Laura Linney in the Broadway production of “My Name is Lucy Barton.” (Photo by Matthew Murphy)

Appearances can be deceptive, as aptly demonstrated by “My Name is Lucy Barton,” a seemingly simple – but actually dense, muddled and discomforting – 90-minute hospital room drama adapted from Elizabeth Strout’s bestselling 2016 novel of the same name, which stars the luminous Laura Linney – and no one but Laura Linney.

This marks the first play to open on Broadway in 2020. After debuting in London, it is being produced by the Manhattan Theatre Club as part of its subscription season at the Samuel J. Friedman Theatre, where Linney appeared not so long ago in a revival of the crowd-pleasing melodrama “The Little Foxes.” 
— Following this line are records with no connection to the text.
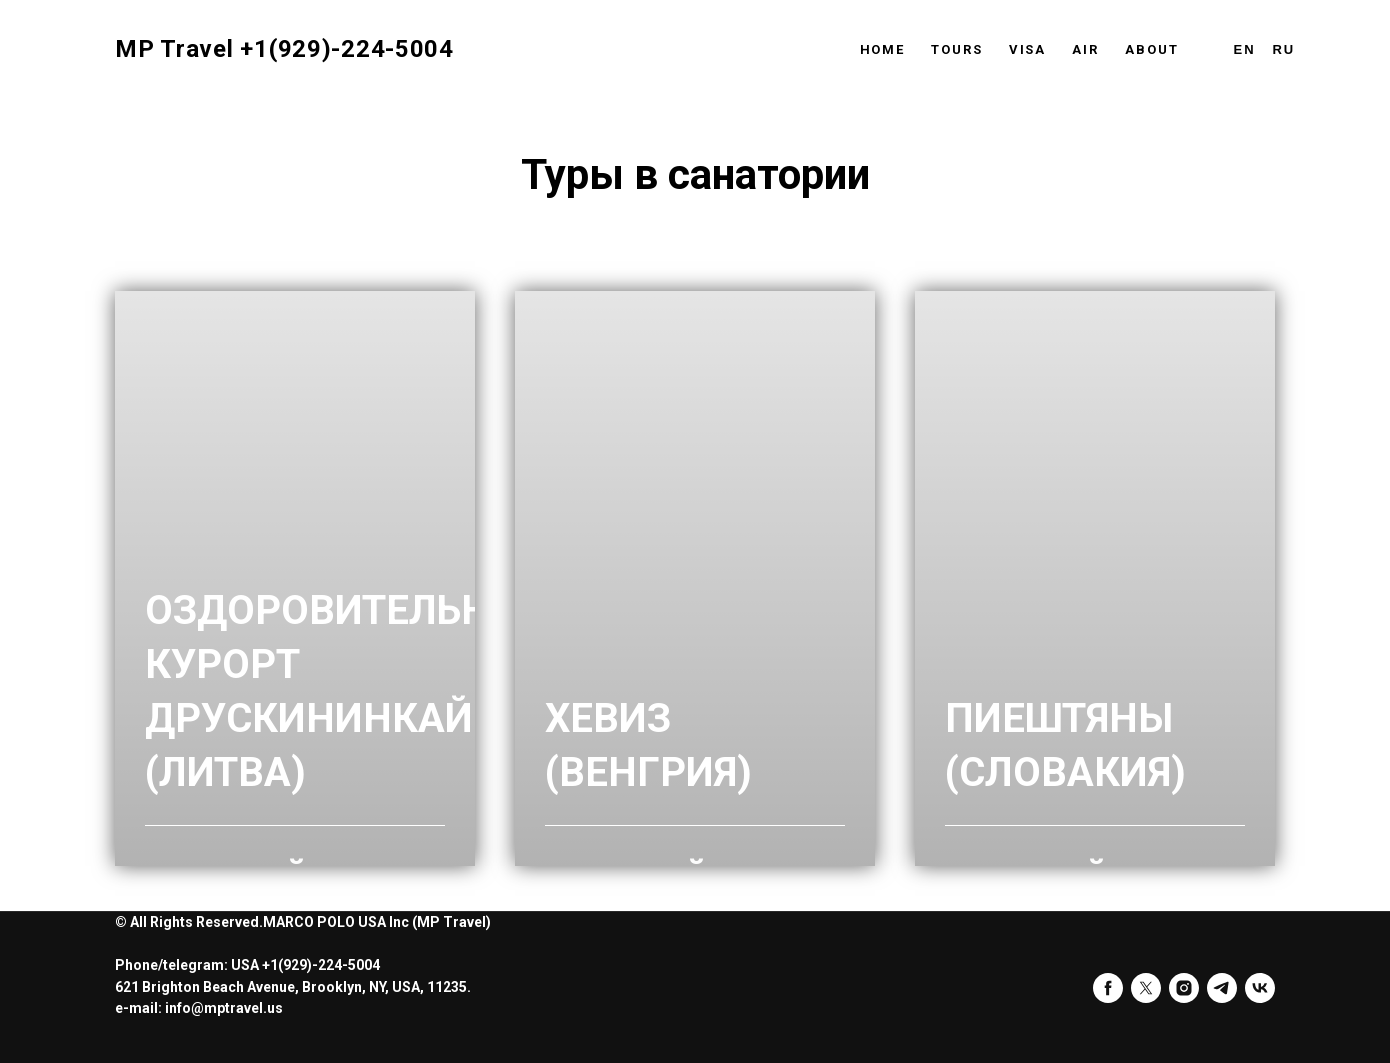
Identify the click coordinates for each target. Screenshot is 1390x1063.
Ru (1283, 49)
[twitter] (1146, 988)
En (1245, 49)
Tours (957, 49)
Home (883, 49)
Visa (1028, 49)
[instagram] (1184, 988)
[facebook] (1108, 988)
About (1152, 49)
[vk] (1260, 988)
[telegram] (1222, 988)
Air (1085, 49)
Linney plays Barton, a middle-aged writer who becomes mysteriously ill in 1980s New York and confined to a hospital bed for several weeks. But no, this is not an AIDS drama – although the impact of the AIDS crisis at the time does not go overlooked. In fact, we never learn all the details about her illness.
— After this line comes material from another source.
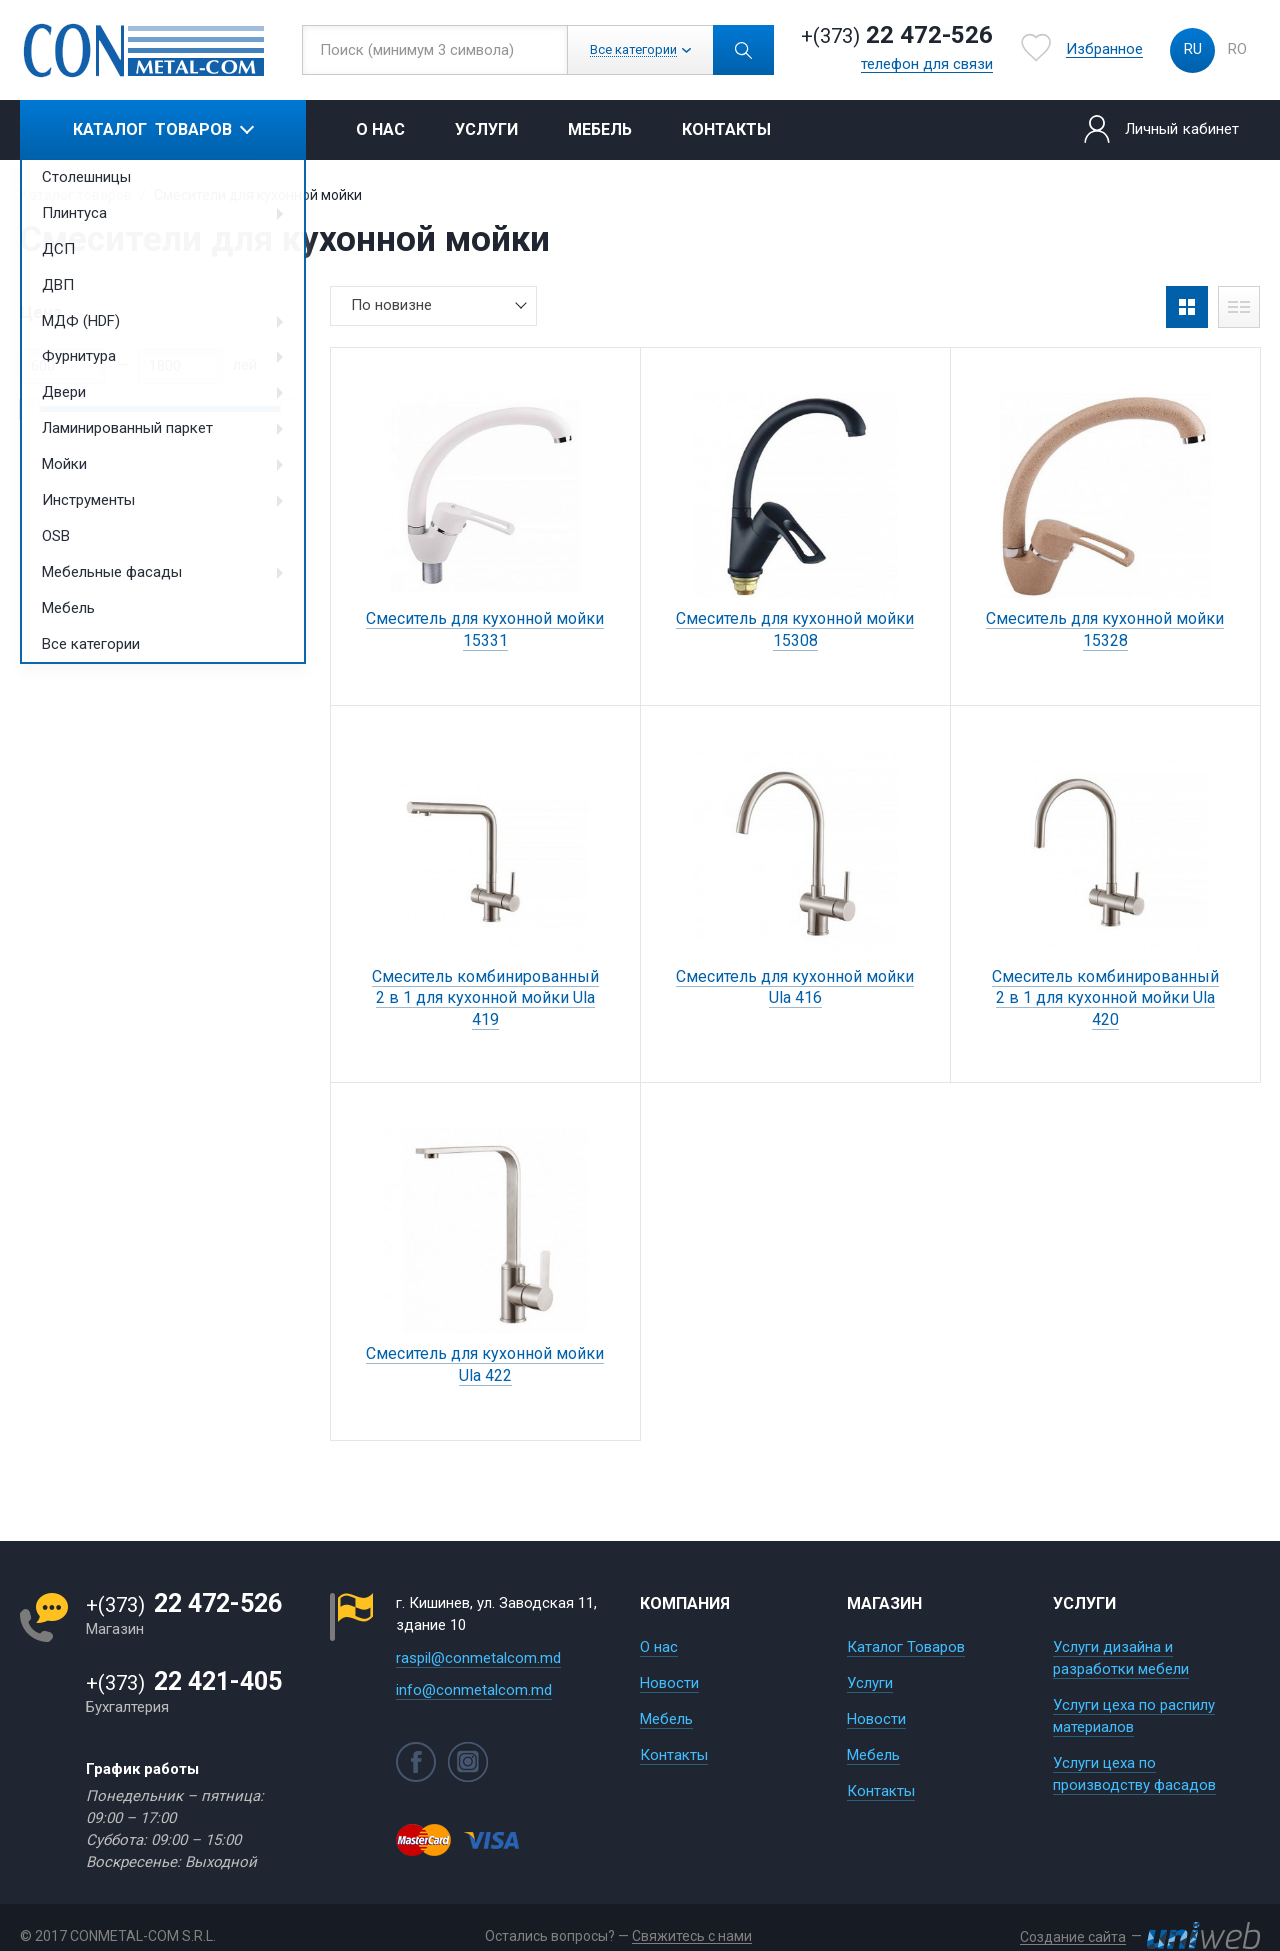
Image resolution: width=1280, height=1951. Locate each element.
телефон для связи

What is most critical is who unexpectedly comes to visit Barton – her passive-aggressive, vindictive mother.

The pair have been estranged since Barton abandoned her poor rural community roots to go to college and live in New York. Often, Linney (who spends the bulk of the play narrating to the audience) will leave her hospital bed, take the adjoining chair, take on a thick accent and portray Barton’s mother. 

The play sticks closely to Strout’s original prose and first-person perspective – to the extent that it is credited to Strout, as adapted by Rona Munro. In a style of free association, it bounces back and forth between hospital room conversations and doctor visits, memories of Barton’s traumatic childhood (including being locked in a truck each day while her parents were away at work), and details of her future (such as getting divorced and achieving popular and critical success as a writer). 
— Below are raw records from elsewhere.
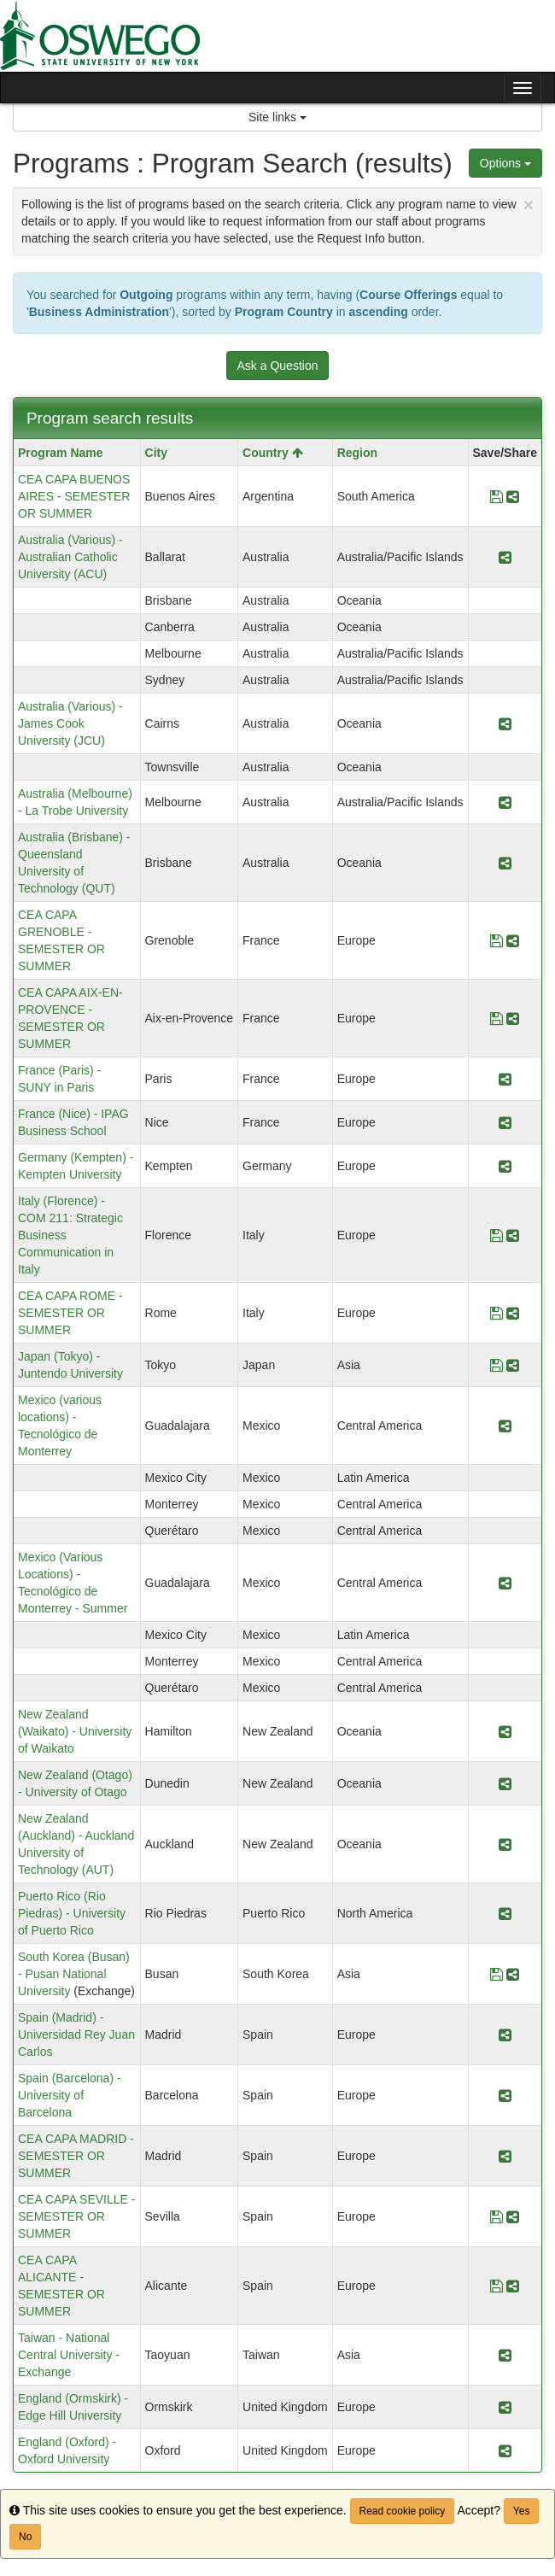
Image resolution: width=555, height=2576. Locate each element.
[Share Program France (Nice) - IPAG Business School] (505, 1122)
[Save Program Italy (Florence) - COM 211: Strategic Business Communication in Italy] (496, 1235)
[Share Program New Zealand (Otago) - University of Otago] (505, 1783)
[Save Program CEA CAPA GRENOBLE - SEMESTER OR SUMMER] (496, 940)
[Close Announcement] (528, 205)
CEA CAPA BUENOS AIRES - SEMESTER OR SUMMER (74, 496)
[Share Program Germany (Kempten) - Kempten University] (505, 1166)
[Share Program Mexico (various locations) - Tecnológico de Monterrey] (505, 1425)
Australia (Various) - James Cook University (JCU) (70, 723)
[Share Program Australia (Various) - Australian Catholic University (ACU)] (505, 557)
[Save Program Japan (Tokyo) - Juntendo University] (496, 1365)
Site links (277, 117)
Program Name (60, 453)
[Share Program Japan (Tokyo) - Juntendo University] (512, 1365)
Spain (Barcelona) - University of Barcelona (69, 2095)
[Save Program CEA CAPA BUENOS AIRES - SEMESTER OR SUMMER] (496, 496)
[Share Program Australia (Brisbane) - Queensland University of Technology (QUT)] (505, 862)
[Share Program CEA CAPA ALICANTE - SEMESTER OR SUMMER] (512, 2285)
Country (272, 453)
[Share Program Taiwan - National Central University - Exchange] (505, 2355)
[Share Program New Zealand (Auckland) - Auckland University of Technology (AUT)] (505, 1844)
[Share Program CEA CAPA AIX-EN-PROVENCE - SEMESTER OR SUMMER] (512, 1018)
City (156, 453)
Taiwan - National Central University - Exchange (69, 2355)
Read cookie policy (402, 2511)
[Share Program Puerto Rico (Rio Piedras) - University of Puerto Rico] (505, 1913)
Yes (521, 2511)
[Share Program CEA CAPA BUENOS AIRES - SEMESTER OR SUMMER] (512, 496)
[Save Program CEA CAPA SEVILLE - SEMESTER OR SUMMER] (496, 2216)
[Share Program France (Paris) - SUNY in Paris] (505, 1079)
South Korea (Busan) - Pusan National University (74, 1974)
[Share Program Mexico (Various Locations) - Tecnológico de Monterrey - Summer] (505, 1583)
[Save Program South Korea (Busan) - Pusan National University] (496, 1974)
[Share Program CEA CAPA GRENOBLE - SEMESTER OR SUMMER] (512, 940)
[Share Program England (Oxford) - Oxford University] (505, 2450)
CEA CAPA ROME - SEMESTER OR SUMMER (70, 1313)
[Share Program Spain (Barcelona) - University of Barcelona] (505, 2095)
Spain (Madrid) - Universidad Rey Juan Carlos (76, 2034)
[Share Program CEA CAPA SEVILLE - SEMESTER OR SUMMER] (512, 2216)
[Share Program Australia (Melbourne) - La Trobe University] (505, 802)
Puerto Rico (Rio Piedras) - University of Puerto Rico (72, 1913)
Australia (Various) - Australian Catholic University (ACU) (70, 557)
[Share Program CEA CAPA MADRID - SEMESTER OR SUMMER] (505, 2156)
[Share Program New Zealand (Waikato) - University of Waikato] (505, 1731)
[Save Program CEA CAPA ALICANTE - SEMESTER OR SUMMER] (496, 2285)
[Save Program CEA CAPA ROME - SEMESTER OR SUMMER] (496, 1313)
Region (357, 453)
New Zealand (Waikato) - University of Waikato (74, 1731)
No (25, 2537)
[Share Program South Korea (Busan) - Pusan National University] (512, 1974)
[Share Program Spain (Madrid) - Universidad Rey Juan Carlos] (505, 2034)
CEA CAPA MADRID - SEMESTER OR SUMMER (76, 2156)
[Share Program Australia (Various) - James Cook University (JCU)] (505, 723)
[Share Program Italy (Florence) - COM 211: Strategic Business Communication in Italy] (512, 1235)
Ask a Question (277, 365)
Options (505, 163)
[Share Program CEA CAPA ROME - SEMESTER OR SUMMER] (512, 1313)
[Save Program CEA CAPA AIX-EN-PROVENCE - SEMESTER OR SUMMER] (496, 1018)
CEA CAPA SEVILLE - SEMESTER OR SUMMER (76, 2216)
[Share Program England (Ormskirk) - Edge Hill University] (505, 2407)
Projected images of corn fields and the New York cityscape are used to assist in the abrupt transitions in time and location, and the expanse of the stage is reduced (with some audience members sitting onstage, surrounding Linney) in order to create a sense of intimacy. Nevertheless, the play feels increasingly disjointed and hard to follow as it goes along. One can also lose interest due to its emphasis on observation and description over narrative tension. 

Linney does much to enliven the production, providing alert, expressive narration and conveying a vulnerable and sensitive lead character in addition to Barton’s abrasive and complicated mother. Director Richard Eyre surely deserves credit for both the production’s design elements and Linney’s performance.

Had the novel been converted into a straightforward, multi-actor drama, many would probably have complained that Strout’s meditative authorial voice got lost in the process. But in its current form, “My Name is Lucy Barton” is not unlike a glorified, live audio book. Coincidentally or not, it was just announced that an audio version of the play with Linney will soon be released.

2.5 stars

“My Name is Lucy Barton” runs at the Samuel J. Friedman Theatre through Feb. 29. 261 W. 47th St., lucybartonplay.com.